Nous n’avons pas besoin de nous connaître à l’avance

Nous n’avons pas besoin de nous connaître à l’avance

2024 | 20'15 | Suisse

  • Expo Friche | 17 oct 2025 – 11 jan 2026
  • Gabriela Löffel

« Nous n’avons pas besoin de nous connaître à l’avance » est une œuvre vidéo hybride, qui alterne des moments de performance dansée, des images d’archives et des citations textuelles. Gabriela Löffel s’appuie sur l’aspect politique de l’espace public pour construire sa réflexion et développe un essai visuel qui met en scène la « performativité des corps dans cette zone d’action politique ». En puisant dans l’œuvre écrite de Judith Butler, philosophe et théoricienne du genre états-unienne qui a travaillé sur la question du corps et de sa représentativité normée dans nos sociétés contemporaines, Löffel donne véritablement une corporéité aux questions soulevées par l’auteure. Les citations issues de l’œuvre de Butler sont données à voir en parallèle aux éléments dansés et archivistiques de la vidéo. La caméra presque fixe permet d’examiner en détail les gestes lents et précis des danseur·euse·s. Les déplacements de l’appareil sont presque imperceptibles, tant ils sont subtils. L’artiste et le chorégraphe Cédric Gagneur ont étroitement collaboré afin de définir les divers mouvements qui composent la chorégraphie : ils proposent une abstraction des gestes de résistance ou de révolte, tirés des images d’archives issues de la collection des Archives contestataires de Genève. La lenteur et le silence habitent la pièce et donnent suffisamment d’espace au corps pour qu’il puisse se déployer de manière individuelle ou en collectivité. L’œuvre propose ainsi une dialectique du potentiel de revendication dans l’espace public.

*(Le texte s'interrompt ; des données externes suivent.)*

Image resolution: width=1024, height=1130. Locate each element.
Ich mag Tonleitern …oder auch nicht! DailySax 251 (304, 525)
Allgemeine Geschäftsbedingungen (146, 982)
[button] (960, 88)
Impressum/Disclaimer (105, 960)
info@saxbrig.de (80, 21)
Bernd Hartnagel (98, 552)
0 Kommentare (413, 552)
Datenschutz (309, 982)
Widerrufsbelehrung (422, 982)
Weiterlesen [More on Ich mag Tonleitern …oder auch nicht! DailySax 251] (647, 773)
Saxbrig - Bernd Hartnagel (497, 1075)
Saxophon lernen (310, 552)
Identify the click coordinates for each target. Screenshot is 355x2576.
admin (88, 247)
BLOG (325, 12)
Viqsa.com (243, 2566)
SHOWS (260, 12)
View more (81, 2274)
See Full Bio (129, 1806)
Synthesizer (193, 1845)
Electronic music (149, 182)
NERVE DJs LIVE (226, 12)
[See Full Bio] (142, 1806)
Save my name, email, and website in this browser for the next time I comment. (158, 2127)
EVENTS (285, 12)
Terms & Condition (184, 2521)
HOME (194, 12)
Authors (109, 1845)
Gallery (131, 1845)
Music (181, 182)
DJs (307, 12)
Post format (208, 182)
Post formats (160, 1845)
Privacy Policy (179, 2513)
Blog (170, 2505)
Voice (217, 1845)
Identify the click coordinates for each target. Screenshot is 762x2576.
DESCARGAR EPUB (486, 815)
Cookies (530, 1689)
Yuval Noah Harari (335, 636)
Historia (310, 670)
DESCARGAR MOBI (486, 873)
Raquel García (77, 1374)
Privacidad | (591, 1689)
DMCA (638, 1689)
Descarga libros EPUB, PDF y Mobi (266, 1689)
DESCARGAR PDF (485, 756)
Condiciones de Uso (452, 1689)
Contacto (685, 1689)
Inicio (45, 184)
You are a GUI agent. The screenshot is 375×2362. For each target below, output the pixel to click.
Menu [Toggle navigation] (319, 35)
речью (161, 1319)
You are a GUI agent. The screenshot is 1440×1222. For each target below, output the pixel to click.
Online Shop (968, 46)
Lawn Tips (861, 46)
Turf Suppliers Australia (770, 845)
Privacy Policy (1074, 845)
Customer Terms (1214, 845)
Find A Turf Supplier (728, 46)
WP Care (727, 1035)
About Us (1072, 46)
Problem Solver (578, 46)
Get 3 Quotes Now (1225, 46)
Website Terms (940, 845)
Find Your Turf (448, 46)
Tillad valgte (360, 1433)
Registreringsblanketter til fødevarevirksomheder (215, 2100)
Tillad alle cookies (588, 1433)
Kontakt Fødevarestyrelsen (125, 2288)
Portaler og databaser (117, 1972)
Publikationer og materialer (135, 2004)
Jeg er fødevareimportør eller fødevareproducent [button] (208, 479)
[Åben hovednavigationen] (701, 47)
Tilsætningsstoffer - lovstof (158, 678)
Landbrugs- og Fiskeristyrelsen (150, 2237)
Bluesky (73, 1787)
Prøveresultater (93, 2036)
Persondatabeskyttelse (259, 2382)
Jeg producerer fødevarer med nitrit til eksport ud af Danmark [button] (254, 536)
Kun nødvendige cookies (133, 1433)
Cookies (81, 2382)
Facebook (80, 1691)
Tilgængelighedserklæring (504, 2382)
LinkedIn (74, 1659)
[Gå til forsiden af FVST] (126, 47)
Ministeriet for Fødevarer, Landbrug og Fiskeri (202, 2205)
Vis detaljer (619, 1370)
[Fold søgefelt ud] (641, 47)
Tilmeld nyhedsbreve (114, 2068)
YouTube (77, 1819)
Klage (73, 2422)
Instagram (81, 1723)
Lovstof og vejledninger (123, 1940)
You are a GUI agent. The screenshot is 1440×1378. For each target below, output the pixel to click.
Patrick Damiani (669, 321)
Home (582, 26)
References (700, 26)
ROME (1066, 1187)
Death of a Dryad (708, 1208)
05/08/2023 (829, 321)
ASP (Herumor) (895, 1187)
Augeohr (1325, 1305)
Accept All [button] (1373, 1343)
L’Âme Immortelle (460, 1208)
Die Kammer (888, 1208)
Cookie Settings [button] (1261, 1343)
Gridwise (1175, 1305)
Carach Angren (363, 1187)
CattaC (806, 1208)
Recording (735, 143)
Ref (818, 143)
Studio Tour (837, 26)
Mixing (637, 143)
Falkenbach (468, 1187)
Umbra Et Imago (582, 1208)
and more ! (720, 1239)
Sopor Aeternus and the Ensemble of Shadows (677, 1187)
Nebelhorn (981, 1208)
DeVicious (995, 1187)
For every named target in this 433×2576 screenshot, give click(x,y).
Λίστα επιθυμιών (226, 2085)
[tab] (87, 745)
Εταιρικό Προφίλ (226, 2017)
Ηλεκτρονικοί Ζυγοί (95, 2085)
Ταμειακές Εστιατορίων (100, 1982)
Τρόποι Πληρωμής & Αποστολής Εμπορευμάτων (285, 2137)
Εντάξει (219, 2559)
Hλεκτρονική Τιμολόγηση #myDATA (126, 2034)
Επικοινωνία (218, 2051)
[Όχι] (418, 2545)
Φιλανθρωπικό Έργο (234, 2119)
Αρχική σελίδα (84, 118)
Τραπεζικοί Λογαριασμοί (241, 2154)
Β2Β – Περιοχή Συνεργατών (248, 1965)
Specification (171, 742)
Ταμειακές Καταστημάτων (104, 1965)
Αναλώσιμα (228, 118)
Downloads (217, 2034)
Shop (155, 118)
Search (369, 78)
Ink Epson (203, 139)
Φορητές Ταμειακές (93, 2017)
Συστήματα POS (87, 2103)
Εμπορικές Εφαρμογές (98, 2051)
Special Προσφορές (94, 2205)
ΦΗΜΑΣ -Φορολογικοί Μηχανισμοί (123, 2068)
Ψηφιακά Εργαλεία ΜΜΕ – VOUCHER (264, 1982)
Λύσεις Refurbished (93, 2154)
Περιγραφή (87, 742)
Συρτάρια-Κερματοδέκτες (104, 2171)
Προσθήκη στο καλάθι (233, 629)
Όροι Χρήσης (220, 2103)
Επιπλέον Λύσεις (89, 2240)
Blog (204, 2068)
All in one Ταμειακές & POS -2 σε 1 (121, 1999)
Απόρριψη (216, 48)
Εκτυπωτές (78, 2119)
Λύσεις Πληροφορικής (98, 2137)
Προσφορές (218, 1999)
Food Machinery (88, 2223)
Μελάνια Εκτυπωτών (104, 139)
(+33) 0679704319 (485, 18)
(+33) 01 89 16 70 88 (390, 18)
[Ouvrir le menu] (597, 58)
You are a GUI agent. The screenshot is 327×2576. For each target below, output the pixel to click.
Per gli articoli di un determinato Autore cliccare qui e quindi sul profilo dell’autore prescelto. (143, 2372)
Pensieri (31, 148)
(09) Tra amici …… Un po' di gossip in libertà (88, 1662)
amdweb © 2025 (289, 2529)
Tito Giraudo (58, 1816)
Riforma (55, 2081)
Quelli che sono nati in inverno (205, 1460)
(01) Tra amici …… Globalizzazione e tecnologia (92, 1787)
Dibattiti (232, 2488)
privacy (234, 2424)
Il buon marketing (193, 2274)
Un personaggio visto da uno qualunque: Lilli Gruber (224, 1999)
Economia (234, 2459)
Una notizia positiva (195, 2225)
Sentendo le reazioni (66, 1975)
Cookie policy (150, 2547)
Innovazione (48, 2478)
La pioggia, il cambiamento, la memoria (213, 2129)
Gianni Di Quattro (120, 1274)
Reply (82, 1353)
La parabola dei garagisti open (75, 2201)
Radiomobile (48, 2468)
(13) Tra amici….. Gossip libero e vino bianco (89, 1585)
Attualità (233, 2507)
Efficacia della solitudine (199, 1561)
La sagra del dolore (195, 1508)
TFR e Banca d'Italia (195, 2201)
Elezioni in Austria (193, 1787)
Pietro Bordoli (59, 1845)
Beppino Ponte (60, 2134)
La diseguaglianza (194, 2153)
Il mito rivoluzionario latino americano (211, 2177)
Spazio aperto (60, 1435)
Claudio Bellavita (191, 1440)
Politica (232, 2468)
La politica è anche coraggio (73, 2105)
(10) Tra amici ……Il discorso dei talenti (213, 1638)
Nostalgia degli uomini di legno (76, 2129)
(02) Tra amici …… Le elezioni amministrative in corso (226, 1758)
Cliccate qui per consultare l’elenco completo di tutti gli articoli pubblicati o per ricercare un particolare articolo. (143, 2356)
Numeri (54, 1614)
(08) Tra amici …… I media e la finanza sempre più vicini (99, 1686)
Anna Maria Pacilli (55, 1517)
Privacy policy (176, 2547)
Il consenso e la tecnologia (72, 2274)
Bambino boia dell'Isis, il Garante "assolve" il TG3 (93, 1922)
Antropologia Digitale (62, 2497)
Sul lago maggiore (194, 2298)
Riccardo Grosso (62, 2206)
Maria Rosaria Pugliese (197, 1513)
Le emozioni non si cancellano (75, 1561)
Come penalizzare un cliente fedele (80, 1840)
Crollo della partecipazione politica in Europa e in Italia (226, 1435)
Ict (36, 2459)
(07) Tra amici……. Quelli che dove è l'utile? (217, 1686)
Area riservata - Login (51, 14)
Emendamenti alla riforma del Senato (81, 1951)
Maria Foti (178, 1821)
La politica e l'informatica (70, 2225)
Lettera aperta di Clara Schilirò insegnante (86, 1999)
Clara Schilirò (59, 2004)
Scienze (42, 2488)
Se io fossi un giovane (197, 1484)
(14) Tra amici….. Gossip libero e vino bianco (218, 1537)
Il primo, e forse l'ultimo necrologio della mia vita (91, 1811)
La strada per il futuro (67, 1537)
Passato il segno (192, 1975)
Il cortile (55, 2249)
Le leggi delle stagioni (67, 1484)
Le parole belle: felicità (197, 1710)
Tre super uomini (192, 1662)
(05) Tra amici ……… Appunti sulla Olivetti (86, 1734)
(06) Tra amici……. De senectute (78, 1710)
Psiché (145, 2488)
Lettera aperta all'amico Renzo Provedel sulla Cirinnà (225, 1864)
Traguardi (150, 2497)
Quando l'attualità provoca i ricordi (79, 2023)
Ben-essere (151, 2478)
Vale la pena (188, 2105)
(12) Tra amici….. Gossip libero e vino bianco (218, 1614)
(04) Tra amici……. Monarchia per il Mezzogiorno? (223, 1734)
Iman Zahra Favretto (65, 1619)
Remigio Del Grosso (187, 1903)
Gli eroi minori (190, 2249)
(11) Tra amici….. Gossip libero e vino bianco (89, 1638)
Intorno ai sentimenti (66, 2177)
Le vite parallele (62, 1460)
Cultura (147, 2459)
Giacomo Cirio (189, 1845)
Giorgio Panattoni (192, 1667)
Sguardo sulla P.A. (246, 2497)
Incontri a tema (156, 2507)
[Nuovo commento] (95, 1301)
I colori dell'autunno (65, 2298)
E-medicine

Œuvre coproduite par le Fonds cantonal d’art contemporain, Genève, avec le Fonds d’art contemporain de la Ville de Genève pour le programme MIRE.

« We do not have to know each other in advance » is a hybrid video work that alternates moments of dance performance with archive footage and textual quotations. Gabriela Löffel draws on the political aspect of public space to construct her thinking, developing a visual essay that stages the ‘performativity of bodies in this zone of political action’. Drawing on the written work of Judith Butler, an American philosopher and gender theorist who has worked on the question of the body and its normalised representativeness in contemporary society, Löffel gives corporeality to the issues raised by the author. Quotations from Butler’s work are shown alongside the danced and archival elements of the video. The almost fixed camera allows us to examine in detail the slow, precise movements of the dancers. The camera’s movements are almost imperceptible, so subtle are they. The artist and choreographer Cédric Gagneur worked closely together to define the various movements that make up the choreography: they propose an abstraction of gestures of resistance or revolt, drawn from archive images from the collection of the Archives contestataires de Genève. The piece is inhabited by slowness and silence, giving the body enough space to unfold individually or collectively. The work offers a dialectic of the potential for protest in the public space.  

Co-produced by the Fonds cantonal d’art contemporain and the Fonds d’art contemporain de la Ville de Genève for the Mire program.

Gabriela Löffel (née en 1972) travaille principalement avec des médias temporels et se concentre sur les zones des structures et infrastructures politiques et financières. Déplacer et traduire de l’immédiat documenté vers les champs de l’interprétation et de la mise en scène sont des stratégies qu’elle utilise dans son processus de travail. Une méthode qui donne souvent lieu à des projets à long terme et lui permet de créer des espaces de questionnement et de proposer des ruptures avec les récits linéaires. Elle s’intéresse à l’obliquité du sujet et de son contexte. C’est dans cet écart, engendré par sa manière d’aborder les sujets, que son travail ouvre une réflexion sur la façon dont nous comprenons un monde lorsque nous prenons conscience de la fragmentation de nos connaissances.

Gabriela Löffel (*1972 ch) mainly works with time-based media and focuses on the zones of political and finance structures, and infrastructures. Shifting and translating from the documented immediate to the fields of interpretation and mise-en-scène are strategies she uses in her work process. A method that often results in long-term projects and enables her to create spaces for questions and to propose disruptions to linear narratives. She is interested in the obliquity of the subject and his context. It’s in this gap, brought about by her way of addressing subjects, that her work opens onto reflections on the sense of how we understand a world when we become conscious of the fragmentation of our knowledge.